Inverness Piano Recitals have once again brought to the Highland Capital another truly burgeoning talent from the world of classical piano.

Nikita Lukinov.
Nikita Lukinov.

Furthermore, Nikita Lukinov is presently resident in Scotland where he is taking his Master’s Degree from the Royal Conservatoire of Scotland.

In recent years this young man has performed as a soloist in the UK, Italy, Spain, Switzerland, France, Poland, Croatia, Germany as well as in his homeland of Russia. He started learning the piano at the age of six and by 10 was playing with a full symphonic orchestra!

Nikita’s programme featured Beethoven, Tchaikovsky, Prokofiev and in my opinion the most demanding of piano composers, Liszt.

The opening piece was the Beethoven Sonata No 3 opus 2 which was originally written in 1785 in recognition of Joseph Haydn. The four separate movements are all divine, but the opening movement is especially, played Allegro con brio, adding vigour to the overall Sonata. Having said that, I once owned an Allegro car and it was anything but lively.
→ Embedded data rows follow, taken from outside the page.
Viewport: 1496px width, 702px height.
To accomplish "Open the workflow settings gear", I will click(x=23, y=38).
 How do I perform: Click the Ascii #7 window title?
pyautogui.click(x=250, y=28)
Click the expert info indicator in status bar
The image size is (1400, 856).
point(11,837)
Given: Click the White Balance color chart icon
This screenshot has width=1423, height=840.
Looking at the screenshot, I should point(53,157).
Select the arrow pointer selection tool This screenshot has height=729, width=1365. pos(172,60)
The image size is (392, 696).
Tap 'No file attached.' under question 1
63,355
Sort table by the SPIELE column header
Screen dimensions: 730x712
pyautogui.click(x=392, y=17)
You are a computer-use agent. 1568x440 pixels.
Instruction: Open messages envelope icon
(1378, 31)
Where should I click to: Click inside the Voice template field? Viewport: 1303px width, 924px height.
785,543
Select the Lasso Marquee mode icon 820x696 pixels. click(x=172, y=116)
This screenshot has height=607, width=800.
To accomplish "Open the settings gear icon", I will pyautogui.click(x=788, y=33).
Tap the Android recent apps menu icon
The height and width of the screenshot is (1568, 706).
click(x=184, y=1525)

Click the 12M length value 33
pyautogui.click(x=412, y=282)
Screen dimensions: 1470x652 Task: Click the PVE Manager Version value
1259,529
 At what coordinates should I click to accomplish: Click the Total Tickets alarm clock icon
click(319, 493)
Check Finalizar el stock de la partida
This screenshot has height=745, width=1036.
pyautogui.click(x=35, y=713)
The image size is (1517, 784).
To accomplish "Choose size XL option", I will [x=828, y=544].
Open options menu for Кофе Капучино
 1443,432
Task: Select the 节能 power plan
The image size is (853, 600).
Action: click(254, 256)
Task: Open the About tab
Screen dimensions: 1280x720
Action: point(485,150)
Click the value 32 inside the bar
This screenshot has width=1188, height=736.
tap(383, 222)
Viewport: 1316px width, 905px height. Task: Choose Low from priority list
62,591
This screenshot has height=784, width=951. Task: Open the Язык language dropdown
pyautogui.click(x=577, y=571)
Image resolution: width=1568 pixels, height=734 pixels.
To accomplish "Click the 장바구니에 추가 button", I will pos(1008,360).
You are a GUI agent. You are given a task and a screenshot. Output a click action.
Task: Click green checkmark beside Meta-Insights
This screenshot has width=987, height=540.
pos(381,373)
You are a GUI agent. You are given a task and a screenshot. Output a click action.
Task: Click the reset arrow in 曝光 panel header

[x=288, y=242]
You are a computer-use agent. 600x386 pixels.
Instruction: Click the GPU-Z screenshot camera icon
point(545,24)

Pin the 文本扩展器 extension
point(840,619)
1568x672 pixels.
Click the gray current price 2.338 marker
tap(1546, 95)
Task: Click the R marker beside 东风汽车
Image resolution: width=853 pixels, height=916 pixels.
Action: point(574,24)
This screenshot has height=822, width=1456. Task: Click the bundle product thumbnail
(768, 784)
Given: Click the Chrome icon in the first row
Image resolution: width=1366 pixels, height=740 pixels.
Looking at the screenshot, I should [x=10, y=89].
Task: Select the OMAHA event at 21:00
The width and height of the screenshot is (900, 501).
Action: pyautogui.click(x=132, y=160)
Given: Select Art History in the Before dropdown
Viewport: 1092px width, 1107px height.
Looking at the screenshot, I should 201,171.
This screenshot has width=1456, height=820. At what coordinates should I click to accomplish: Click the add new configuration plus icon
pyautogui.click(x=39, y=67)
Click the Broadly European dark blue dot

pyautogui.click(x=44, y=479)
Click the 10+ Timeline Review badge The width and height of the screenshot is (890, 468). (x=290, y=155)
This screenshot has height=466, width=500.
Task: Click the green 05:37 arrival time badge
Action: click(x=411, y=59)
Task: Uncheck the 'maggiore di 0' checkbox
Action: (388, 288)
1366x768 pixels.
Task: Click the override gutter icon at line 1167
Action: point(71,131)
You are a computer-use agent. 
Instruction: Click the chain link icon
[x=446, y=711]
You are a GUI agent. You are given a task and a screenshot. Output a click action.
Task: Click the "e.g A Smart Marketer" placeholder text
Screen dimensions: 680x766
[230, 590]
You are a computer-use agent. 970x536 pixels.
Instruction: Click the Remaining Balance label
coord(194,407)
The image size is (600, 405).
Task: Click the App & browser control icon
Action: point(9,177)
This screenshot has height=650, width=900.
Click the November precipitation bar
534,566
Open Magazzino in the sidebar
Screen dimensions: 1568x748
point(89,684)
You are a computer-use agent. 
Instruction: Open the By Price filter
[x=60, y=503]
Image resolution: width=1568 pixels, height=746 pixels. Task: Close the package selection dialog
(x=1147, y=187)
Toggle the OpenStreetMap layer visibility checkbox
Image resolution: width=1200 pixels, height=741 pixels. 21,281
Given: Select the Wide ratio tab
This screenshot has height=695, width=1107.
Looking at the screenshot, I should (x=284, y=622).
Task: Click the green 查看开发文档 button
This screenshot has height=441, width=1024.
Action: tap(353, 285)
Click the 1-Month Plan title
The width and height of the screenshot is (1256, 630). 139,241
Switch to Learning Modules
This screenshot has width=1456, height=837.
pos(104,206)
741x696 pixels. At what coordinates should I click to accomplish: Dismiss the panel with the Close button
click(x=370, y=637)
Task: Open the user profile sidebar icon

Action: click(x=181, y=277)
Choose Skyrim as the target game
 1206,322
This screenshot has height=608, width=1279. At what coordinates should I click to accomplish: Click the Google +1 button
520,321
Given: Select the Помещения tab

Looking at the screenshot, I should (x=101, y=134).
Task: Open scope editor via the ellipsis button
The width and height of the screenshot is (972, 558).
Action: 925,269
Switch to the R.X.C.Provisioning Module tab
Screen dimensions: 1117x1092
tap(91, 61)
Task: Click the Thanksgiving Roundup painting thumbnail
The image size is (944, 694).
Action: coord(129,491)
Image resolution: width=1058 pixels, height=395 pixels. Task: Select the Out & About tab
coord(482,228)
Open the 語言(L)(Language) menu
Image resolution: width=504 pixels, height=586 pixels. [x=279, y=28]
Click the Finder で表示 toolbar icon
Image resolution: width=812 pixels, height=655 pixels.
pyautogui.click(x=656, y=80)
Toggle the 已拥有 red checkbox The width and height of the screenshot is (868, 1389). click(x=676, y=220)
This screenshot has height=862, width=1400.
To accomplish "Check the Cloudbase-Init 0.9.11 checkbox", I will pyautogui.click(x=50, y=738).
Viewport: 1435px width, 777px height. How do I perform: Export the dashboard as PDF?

We were then treated to a dash of Piotr Ilyich Tchaikovsky in the form of Meditation from his opus 72 No 5. Not what one normally associates with the symphonic maestro. He really wasn’t a pianist in the same category as Chopin and Liszt, but nonetheless this is a delightful piano piece which was played with sensitivity.

Nikita then turned his attention to another Russian composer in Prokofiev. Sergei Prokofiev’s output is truly substantial over his lifetime and this particular Amoroso is six short piano snippets from, of all things, Cinderella.

It’s only when you investigate Prokofiev’s output musically that you can begin to appreciate the range and diversity of his musical capabilities, and this puts him up amongst the crème of composers.

The intermission gave young Nikita a breathing space until he returned with, to my mind, the most difficult of piano-playing composers Franz Liszt.

Liszt’s Piano Sonata in B minor is a single movement piece which he dedicated to Robert Schumann. However, by this time in his life Liszt had effectively given up on the life of a virtuoso, bearing in mind that he’d been performing all over Europe to packed audiences with all the public adulation and attention of what in effect was a mid-19th century rock star. This sonata is recognised as the pinnacle of Liszt’s repertoire, and it is to Nikita’s credit that he performed it so well to the point of a standing ovation on completion. Tom Walker

The next event in Inverness Piano Recitals calendar is on January 30 2023 when the winner of the Casagrande Competition 2022, Yuanfan Yang, is the performer.